Hostile environments – a ruined hotel turned arms deal location, in my case – leave little room for error, making every empty ammo cartridge, position blunder, and less than ideal gun a problematic disposition. Getting spotted or surrounded by a group of goons while unprepared is a death sentence, one that will send you sprinting towards the nearest ventilation duct of shame. A mistimed step can leave you tending to close quarters combat with little but a cooldown-dependent takedown and that short range weapon I hope you picked up before this. I didn’t. Off to the vent with me.
“You have no excuse,” the game silently tells me with its sprawling architecture, full of crawl holes and beams that offer plenty of tactical options. The demo mission also let me choose a weapon either nonlethal or lethal, long or short range. There would be a number of augmentations to customize Adam with as well, though for my playthrough I was only afforded a simple few.
Augmentations are key as ever, especially with footstep silencing, AoE bombs, and outright invisibility in the arsenal. A quick go-to will always be your special X-ray vision, perfect for locating architectural weaknesses and enemies in the vicinity. But of course, these augmentations are the crux of Mankind Divided’s conflict.

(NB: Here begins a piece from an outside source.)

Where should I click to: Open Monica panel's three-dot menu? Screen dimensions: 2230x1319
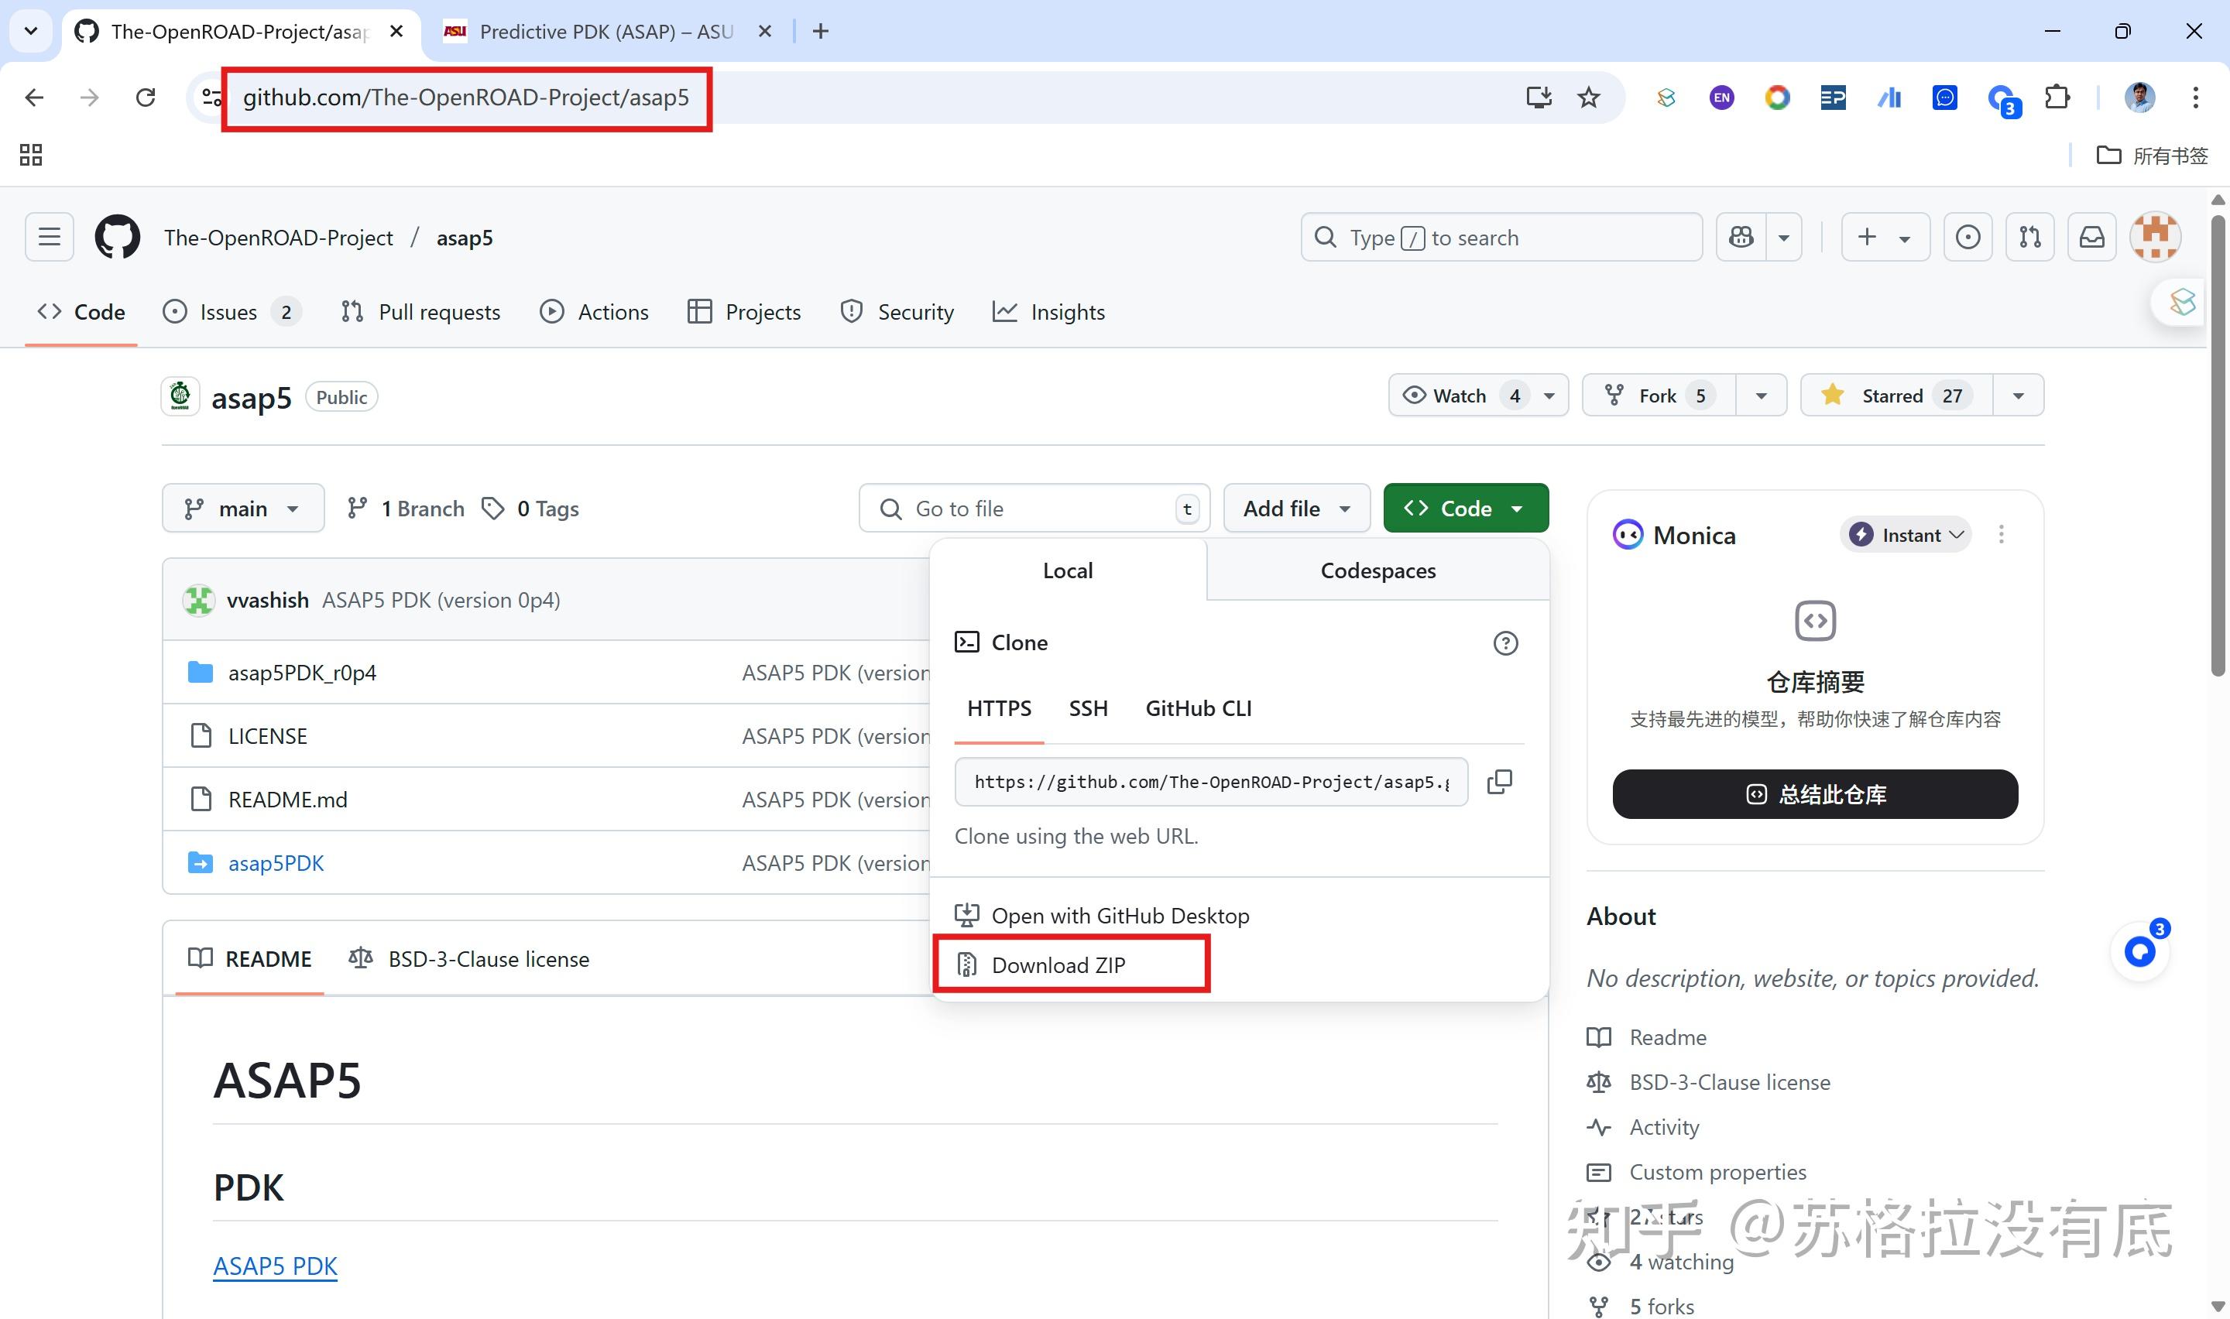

Just prior to the game’s events, augmented citizens were hacked by an unknown force and made to kill in terrifying, widespread attacks. Just as the enhancements were attaining public normalcy, just in time to fuel the “stop playing god” protests. ‘Augs’ are feared, then herded, then slaughtered outright. People can’t see a cybernetic limb without growing cold with fear, disgust, anger, or a combination of the three. Pro-Aug activists speak up, a violent Aug rights group speaks louder, and Adam will meet these key players with no small dose of deception and consequence.
Most of my time with Deus Ex was spent on a lone mission, but what stuck with me most, what I contemplated as I painted another air duct with my blood, was a small moment in the opening scene. Heading for the drop zone in our helicopter, one of my own teammates asked if he needed to worry about me turning on them, half jesting to conceal a very present fear in his eyes. Adam brushed off the distrust in a second, but no doubt it’s moments like these that make Mankind Divided stand out.
In a hands-off session, I saw Adam and other augmented humans struggle with jeers and police checkpoints. Some figures of authority show less distrust than others. Most require ridiculous levels of documentation, some demand bribes at the end of a barrel. Adam can choose whether or not to ease the struggle of those less gifted than he, and yes, these choices will affect the evolution of the world, but they’ll also dictate how the player chooses to interact with prejudice.
Though my time with Deus Ex: Mankind Divided was limited to two missions, one hands-off and the other hands-on, the social climate and my character’s role within it were most fascinating. Should this tension rear its head with the same effect come the full release, we’ll have a worthy new Deus Ex calamity to explore.
Deus Ex: Mankind Divided releases on PlayStation 4, Xbox One, and PC August 23, 2016.